The MBCA goes into significant detail about the issue and scope of indemnification for individuals acting in their official capacities within the corporation. For example, the statute states that indemnification is to extend when the individual (1) has not been indemnified by another organization, (2) acted in good faith, (3) received no improper benefits from their actions, (4) had no reason to believe their conduct was unlawful, and (5) reasonably believed that any acts or omissions were done in the best interests of the corporation. The articles of incorporation or bylaws, however, may limit the scope of indemnification as long as it is applied equally to all persons.
Merger and Exchange:
The MBCA outlines a corporation’s ability to merge with one or more domestic or foreign corporations; resulting in a single corporate entity. Such a process is usually accomplished by first issuing a plan of merger, which is to be approved by the board of directors and, in some cases, the shareholders. Similarly, a corporation can issue a plan of exchange, which consists of the acquisition of all outstanding shares from another domestic or foreign corporation.
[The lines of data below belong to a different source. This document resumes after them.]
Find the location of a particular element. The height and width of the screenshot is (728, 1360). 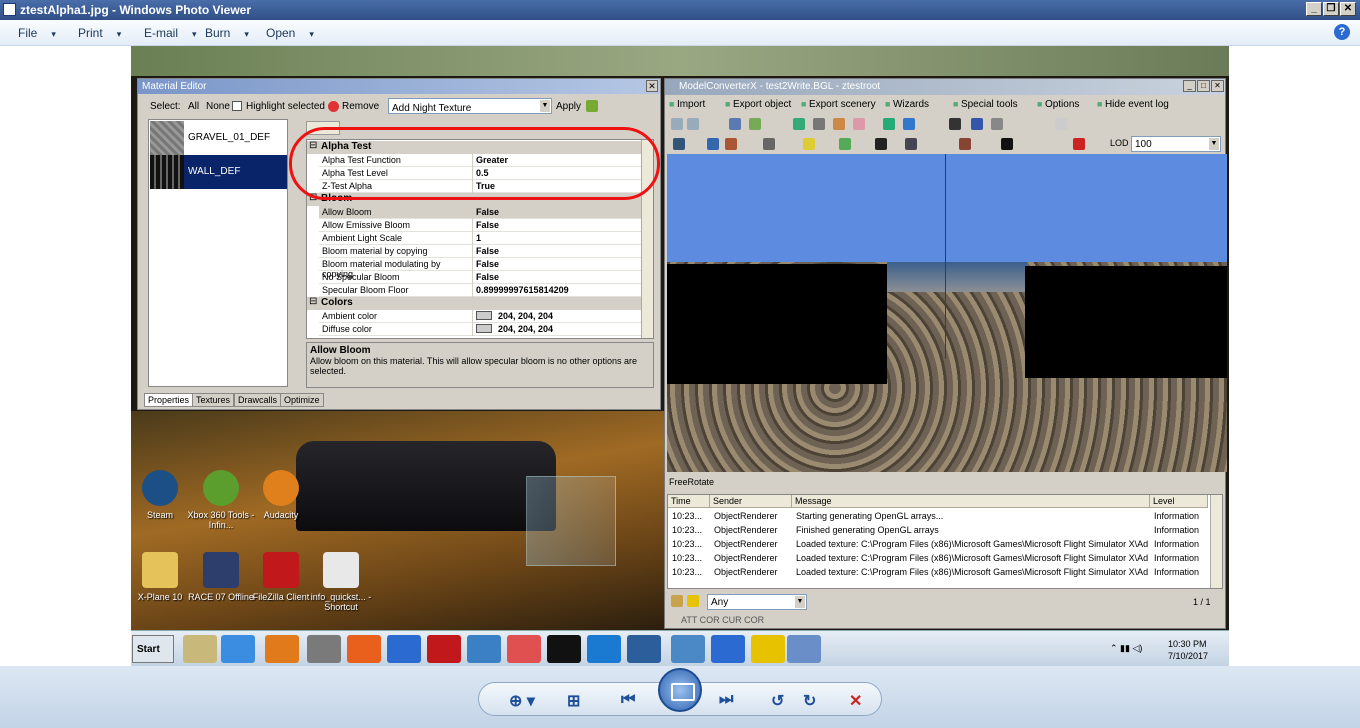

taskbar-app-blender-icon is located at coordinates (282, 649).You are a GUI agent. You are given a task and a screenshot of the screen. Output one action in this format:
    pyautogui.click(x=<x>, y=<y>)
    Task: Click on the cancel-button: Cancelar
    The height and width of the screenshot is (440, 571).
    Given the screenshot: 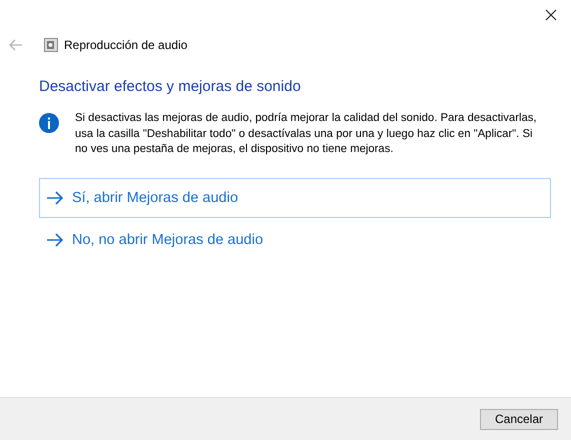 What is the action you would take?
    pyautogui.click(x=519, y=419)
    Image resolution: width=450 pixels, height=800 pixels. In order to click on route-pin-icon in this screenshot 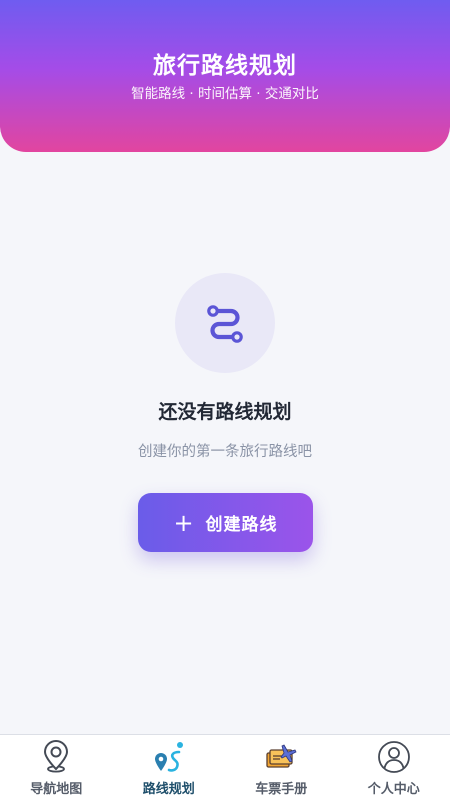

A corporation can be dissolved in a number of ways. The MBCA includes four methods of dissolution: (a) before the issuance of shares, (b) after the issuance of shares, (c) by order of a court, or (d) by the secretary of state. If, for example, a corporation has already issued shares, written notice must be given to the shareholders and a shareholder vote must be held. If such procedures result in an approval of corporate dissolution, the corporation must file a notice of its intent to dissolve with the Minnesota Secretary of State. Following the filing of this notice, the corporation is to cease its business operations and start the process of winding up all business affairs. Additionally, the corporation’s directors are to take the necessary steps in making provision for the corporation’s debts, obligation, and liabilities. The dissolution process can become complicated, so great care should be taken when dissolving.
The Minnesota Business Corporation Act is an extremely long and detailed body of law. The process of incorporating a business is not an undertaking one should take lightly. Carefully reviewing each provision set forth in the MBCA should be a task every incorporator engages in, and should be done under the advisement of a knowledgeable business attorney.